Re: [PATCH v4 19/19] KVM: VMX: Skip VMCLEAR logic during emergency reboots if CR4.VMXE=0

From: Sean Christopherson
Date: Tue Jul 25 2023 - 14:15:15 EST


On Tue, Jul 25, 2023, Kai Huang wrote:
> On Fri, 2023-07-21 at 13:18 -0700, Sean Christopherson wrote:
> > Bail from vmx_emergency_disable() without processing the list of loaded
> > VMCSes if CR4.VMXE=0, i.e. if the CPU can't be post-VMXON. It should be
> > impossible for the list to have entries if VMX is already disabled, and
> > even if that invariant doesn't hold, VMCLEAR will #UD anyways, i.e.
> > processing the list is pointless even if it somehow isn't empty.
> >
> > Assuming no existing KVM bugs, this should be a glorified nop. The
> > primary motivation for the change is to avoid having code that looks like
> > it does VMCLEAR, but then skips VMXON, which is nonsensical.
> >
> > Suggested-by: Kai Huang <kai.huang@xxxxxxxxx>
> > Signed-off-by: Sean Christopherson <seanjc@xxxxxxxxxx>
> > ---
> > arch/x86/kvm/vmx/vmx.c | 12 ++++++++++--
> > 1 file changed, 10 insertions(+), 2 deletions(-)
> >
> > diff --git a/arch/x86/kvm/vmx/vmx.c b/arch/x86/kvm/vmx/vmx.c
> > index 5d21931842a5..0ef5ede9cb7c 100644
> > --- a/arch/x86/kvm/vmx/vmx.c
> > +++ b/arch/x86/kvm/vmx/vmx.c
> > @@ -773,12 +773,20 @@ static void vmx_emergency_disable(void)
> >
> > kvm_rebooting = true;
> >
> > + /*
> > + * Note, CR4.VMXE can be _cleared_ in NMI context, but it can only be
> > + * set in task context. If this races with VMX is disabled by an NMI,
> > + * VMCLEAR and VMXOFF may #UD, but KVM will eat those faults due to
> > + * kvm_rebooting set.
> > + */
>
> I am not quite following this comment. IIUC this code path is only called from
> NMI context in case of emergency VMX disable.
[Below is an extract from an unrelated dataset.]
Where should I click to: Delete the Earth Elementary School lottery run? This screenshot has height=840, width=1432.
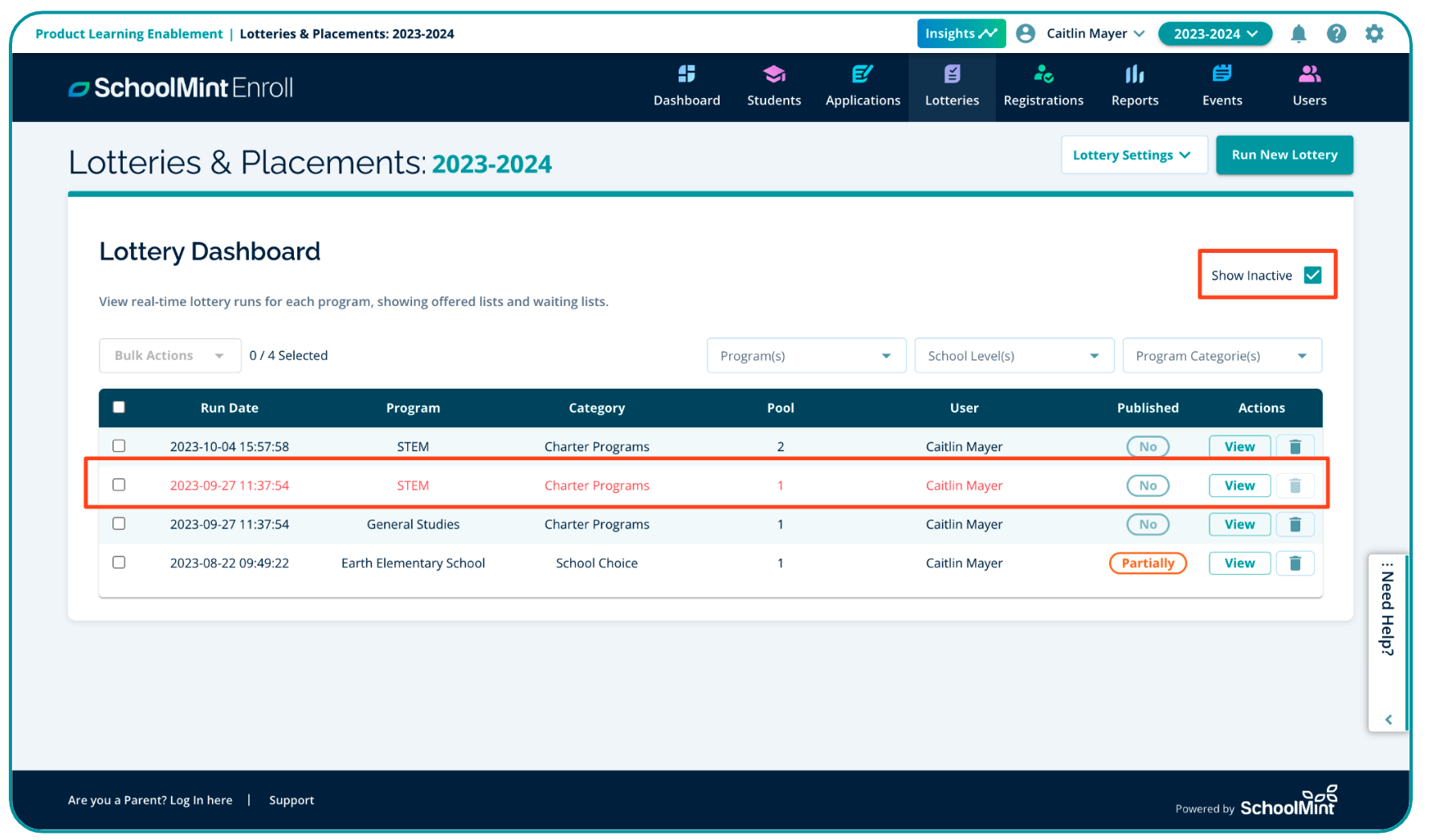click(x=1295, y=564)
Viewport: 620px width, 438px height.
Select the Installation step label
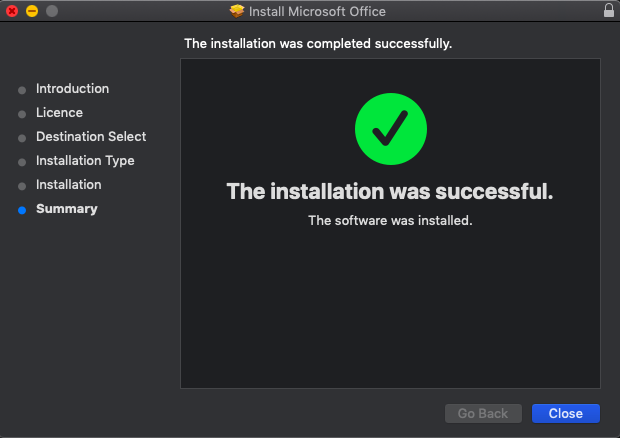[x=68, y=185]
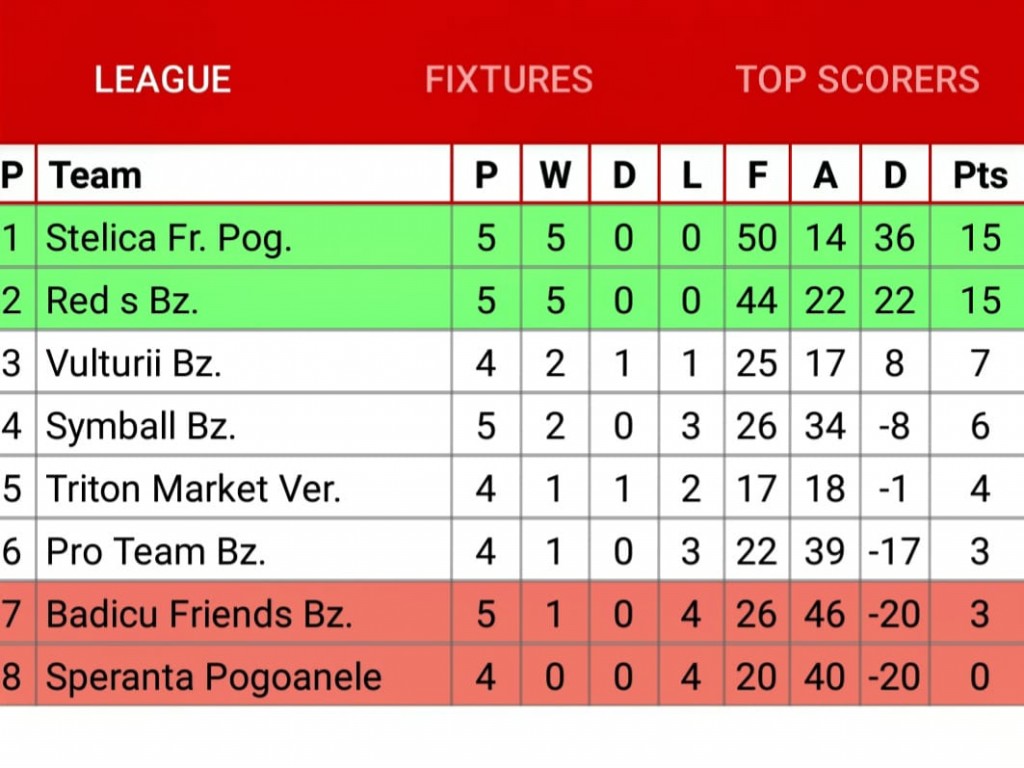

The CPU that initiates the emergency reboot can invoke the callback from process
context, only responding CPUs are guaranteed to be handled via NMI shootdown.
E.g. `reboot -f` will reach this point synchronously.

> How can it race with "VMX is disabled by an NMI"?

Somewhat theoretically, a different CPU could panic() and do a shootdown of the
CPU that is handling `reboot -f`.